Exercise objective
For every entry below, retype it exactly as it reads.

[Stored items]

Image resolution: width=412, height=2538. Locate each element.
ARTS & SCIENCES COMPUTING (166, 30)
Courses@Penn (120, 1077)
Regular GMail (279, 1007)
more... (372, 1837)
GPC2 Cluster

Finished exercise
Image resolution: width=412, height=2538. Locate each element.
ARTS & SCIENCES COMPUTING (166, 30)
Courses@Penn (120, 1077)
Regular GMail (279, 1007)
more... (372, 1837)
GPC2 Cluster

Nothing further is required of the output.